→ **WHAT TO WORK ON**
Go through the material below and copy each line where the word "button" appears.
--
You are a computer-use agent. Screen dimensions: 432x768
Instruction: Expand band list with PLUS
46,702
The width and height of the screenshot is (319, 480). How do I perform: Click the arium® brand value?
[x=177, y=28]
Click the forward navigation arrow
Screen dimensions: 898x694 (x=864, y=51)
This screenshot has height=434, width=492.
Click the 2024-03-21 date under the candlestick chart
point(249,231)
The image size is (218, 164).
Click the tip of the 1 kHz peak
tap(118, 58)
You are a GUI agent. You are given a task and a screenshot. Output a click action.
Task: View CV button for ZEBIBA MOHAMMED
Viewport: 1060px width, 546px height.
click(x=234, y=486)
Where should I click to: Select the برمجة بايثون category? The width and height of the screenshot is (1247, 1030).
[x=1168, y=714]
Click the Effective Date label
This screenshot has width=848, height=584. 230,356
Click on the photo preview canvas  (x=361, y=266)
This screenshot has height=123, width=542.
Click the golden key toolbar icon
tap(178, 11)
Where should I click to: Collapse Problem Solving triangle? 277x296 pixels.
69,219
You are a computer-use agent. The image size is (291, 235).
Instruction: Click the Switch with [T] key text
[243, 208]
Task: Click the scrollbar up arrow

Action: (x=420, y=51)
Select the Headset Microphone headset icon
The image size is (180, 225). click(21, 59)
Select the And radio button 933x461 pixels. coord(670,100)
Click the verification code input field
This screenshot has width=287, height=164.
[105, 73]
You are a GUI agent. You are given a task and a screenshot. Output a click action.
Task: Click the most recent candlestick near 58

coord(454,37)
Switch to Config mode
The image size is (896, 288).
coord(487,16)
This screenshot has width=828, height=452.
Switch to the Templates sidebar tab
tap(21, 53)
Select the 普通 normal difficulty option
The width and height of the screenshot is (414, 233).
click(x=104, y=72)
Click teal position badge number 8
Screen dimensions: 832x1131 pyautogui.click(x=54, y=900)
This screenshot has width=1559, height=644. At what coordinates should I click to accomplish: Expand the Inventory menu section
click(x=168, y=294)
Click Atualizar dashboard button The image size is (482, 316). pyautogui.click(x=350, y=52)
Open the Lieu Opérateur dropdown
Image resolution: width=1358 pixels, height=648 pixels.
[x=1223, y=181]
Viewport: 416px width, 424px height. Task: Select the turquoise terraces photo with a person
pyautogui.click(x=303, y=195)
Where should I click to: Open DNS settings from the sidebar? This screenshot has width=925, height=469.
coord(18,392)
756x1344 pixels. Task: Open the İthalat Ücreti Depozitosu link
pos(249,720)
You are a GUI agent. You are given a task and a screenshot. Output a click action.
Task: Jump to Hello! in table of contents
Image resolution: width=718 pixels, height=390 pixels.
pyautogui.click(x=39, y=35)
--
→ **TASK OUTPUT**
Task: View CV button for ZEBIBA MOHAMMED
Select the And radio button 933x461 pixels. coord(670,100)
Click Atualizar dashboard button The image size is (482, 316). pyautogui.click(x=350, y=52)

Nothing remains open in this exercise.